Guard against ideological capture by anchoring education in material practice. A workshop on eviction defense culminates in an actual blockade; a session on herbal medicine seeds free clinics. Tangible successes inoculate against external branding because ownership belongs to those who act.
Finally, institute seasonal councils where pods critique the scaffold itself and edit rituals accordingly. Adaptability becomes a ritual, not a reaction.
Which ritual cadence could weave your dispersed circles into a single, living organism without freezing their creativity?
Reflecting on the tension between structure and spontaneity, I realize that creating spaces where ongoing mutual aid and self-education flourish requires rituals that are both unifying and adaptable. How can we design a flexible, recurring practice—like a seasonal council or a communal ritual—that continuously renews our shared purpose, encourages improvisation, and resists institutional co-optation while fostering a resilient culture of mutual learning?
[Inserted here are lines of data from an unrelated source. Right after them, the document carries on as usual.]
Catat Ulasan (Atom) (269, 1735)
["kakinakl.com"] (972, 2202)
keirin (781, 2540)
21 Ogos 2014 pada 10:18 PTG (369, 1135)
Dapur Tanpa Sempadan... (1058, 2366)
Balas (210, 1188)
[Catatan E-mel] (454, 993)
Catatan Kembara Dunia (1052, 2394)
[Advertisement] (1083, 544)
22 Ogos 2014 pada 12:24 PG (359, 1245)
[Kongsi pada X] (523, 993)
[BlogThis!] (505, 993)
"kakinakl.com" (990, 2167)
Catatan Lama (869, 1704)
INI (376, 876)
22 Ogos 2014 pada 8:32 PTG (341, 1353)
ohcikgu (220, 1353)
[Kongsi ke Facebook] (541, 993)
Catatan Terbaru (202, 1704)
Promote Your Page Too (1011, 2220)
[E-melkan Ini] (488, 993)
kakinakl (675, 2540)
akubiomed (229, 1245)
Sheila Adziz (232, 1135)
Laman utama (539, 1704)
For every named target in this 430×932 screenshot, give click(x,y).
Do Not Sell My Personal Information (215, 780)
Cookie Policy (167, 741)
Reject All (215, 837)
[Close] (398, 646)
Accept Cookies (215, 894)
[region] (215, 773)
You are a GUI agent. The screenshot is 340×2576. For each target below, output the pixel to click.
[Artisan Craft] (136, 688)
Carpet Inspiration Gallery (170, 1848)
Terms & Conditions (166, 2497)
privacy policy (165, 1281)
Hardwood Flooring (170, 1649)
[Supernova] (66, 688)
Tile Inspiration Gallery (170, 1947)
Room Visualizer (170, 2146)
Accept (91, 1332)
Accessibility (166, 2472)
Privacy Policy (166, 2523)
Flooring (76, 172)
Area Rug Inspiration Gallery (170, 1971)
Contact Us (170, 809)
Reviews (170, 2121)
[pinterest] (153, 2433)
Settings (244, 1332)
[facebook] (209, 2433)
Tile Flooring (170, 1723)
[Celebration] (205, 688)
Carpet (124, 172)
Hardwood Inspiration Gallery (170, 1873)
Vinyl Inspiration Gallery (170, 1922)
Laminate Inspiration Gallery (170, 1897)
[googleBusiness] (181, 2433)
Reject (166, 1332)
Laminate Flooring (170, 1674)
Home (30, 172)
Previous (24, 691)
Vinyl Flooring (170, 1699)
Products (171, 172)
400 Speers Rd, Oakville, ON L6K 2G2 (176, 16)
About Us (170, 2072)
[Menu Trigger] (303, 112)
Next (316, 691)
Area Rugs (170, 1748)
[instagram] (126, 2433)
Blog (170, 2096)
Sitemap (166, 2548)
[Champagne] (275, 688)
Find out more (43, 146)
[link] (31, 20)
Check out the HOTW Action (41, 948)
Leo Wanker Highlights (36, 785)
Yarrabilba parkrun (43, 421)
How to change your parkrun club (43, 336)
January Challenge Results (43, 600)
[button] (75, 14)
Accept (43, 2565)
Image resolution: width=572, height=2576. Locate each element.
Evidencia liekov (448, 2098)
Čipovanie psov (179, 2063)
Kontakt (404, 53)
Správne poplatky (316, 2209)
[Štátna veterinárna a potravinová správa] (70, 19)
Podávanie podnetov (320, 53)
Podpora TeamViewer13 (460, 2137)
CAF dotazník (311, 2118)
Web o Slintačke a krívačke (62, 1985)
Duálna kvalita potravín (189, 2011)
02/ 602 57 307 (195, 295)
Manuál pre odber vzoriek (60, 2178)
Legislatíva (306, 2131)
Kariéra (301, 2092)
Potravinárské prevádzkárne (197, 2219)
A living ritual that eludes capture is a moving target. Imagine a “Flux Council” convened at each solstice, never in the same venue twice. The invitation moves mouth-to-mouth or on disappearing channels; the agenda is set by whoever arrives holding three artefacts: a problem, a skill and a gift. The first hour is collective story-weaving that names the season’s core contradiction. The next becomes a swarm of pop-up skill nodes where anyone can teach or learn for twenty minutes. The final hour births concrete assignments: mutual-aid missions that must close before the next equinox or dissolve.
All notes are sketched on biodegradable cloth that is burned at sunset, leaving only lived memory and encrypted contact lists. Roles rotate by lottery; custodians step back after one cycle to prevent hierarchies from calcifying. Because the council produces time-bound tasks and then vanishes, institutions cannot grab its brand; they would be chasing smoke.
Theory of change: recurrent liminality refreshes solidarity, while short half-lives keep the structure perpetually embryonic, immune to capture.
What small, unpredictable signal could summon your first Flux Council without alerting gatekeepers?